Perbedaan Pecas Ndahe
April 22, 2008 § 27 Komentar
Senin malam itu lima lelaki bergegas. Mereka menyusuri jalan besar di Kampung Ciparay, Sukarya, Kecamatan Samarang, Garut, Jawa Barat.
Menikung ke kanan, kapak dan pentung terayun di tangan mereka. Seorang di antara mereka “menampar” kaca jendela masjid itu.
Prang, prang. Sunyi pecah. Lainnya, merusakkan pintu, menghancurkan genting, membobolkan langit-langit bilik.

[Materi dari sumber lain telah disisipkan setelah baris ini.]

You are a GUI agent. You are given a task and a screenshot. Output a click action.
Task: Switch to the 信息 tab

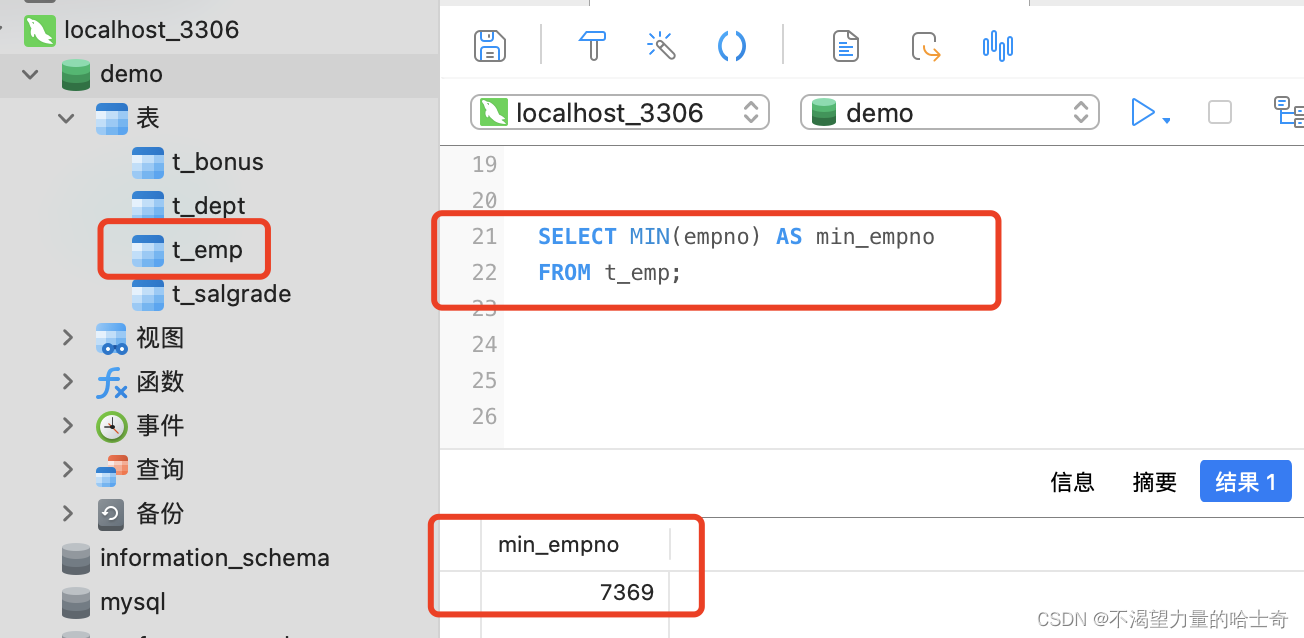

Malam itu memang tak ada perlawanan. Seperti biasa, selepas salat Isya pintu masjid dikunci. Masjid itu milik pengikut Ahmadiyah Qadian, dibangun pada 1973.
Didin, salah seorang pengikutnya, mengatakan jemaahnya telah mendengar rencana penyerangan itu dua hari sebelumnya. Konon, akan dilakukan Minggu malam. Tak jelas kenapa diundur sehari.
Di Kecamatan Samarang, jemaah Qadian minoritas: 80. Selama ini mereka tak digangu. Setelah ada ceramah di masjid itu memakai pengeras suara, buntutnya lain.
“Sejak itu ada beberapa tokoh merasa disisihkan. Mereka menghasut dari rumah ke rumah, menyebut pengikut Ahmadiyah kafir, dajjal, PKI,” kata Ilman Fajar, 29 tahun.
Ia mubalig Ahmadiyah yang masih lajang. Kemudian, jemaah Ahmadiyah, katanya, “Dimusuhi orang sekampung.”
Serangan di malam akhir bulan pada 1988 itu, konon, dimulai dengan beredarnya fotokopi selebaran bertanggal 20 September 1984 dari Dirjen Bimas Islam. Di situ disebut: Ahmadiyah Qadian bertentangan dengan Islam.
Tapi selebaran dari instansi yang sama (dikeluarkan pada 1986) yang mencabut selebaran terdahulu itu tak ada fotokopi untuk disebarkan. Isinya, Qadian dibolehkan asal “tidak meresahkan masyarakat”.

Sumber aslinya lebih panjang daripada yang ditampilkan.